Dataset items
......

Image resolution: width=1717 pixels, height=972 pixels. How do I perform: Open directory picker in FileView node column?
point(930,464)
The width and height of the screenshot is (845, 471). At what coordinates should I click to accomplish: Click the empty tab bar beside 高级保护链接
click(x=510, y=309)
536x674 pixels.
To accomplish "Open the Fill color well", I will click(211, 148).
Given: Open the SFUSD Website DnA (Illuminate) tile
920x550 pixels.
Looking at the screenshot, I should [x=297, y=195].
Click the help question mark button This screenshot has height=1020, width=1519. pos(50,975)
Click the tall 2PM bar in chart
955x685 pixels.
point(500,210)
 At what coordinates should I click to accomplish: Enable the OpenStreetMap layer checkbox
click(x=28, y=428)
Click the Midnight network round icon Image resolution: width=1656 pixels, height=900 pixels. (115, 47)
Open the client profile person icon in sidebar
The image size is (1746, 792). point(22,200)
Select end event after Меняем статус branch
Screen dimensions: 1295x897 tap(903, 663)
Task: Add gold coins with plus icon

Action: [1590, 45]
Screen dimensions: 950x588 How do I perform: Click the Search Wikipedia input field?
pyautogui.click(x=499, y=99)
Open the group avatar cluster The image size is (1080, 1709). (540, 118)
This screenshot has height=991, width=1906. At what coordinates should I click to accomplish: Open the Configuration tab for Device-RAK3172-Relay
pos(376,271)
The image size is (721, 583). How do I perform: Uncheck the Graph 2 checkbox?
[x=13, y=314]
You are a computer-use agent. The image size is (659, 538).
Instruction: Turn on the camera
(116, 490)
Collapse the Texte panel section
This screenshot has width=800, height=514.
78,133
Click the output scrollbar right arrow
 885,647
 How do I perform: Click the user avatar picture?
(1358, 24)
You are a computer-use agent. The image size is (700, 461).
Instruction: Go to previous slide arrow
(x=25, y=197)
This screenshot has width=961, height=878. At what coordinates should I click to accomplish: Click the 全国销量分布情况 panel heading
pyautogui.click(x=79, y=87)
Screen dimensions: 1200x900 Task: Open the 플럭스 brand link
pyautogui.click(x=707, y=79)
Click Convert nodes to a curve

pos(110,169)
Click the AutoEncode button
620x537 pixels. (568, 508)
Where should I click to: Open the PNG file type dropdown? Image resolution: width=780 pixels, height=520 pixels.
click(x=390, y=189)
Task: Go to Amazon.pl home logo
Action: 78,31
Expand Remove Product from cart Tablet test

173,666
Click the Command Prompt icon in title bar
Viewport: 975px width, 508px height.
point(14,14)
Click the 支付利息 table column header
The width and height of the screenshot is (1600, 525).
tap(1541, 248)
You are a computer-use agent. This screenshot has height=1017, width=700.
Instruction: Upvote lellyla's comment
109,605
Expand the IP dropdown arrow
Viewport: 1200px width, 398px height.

......

Look through the data above for the word "computer". Report each line where it occurs.

WRITTEN SOLUTION
You are a computer-use agent. The image size is (659, 538).
You are a computer-use agent. The image size is (700, 461).
You are a computer-use agent. This screenshot has height=1017, width=700.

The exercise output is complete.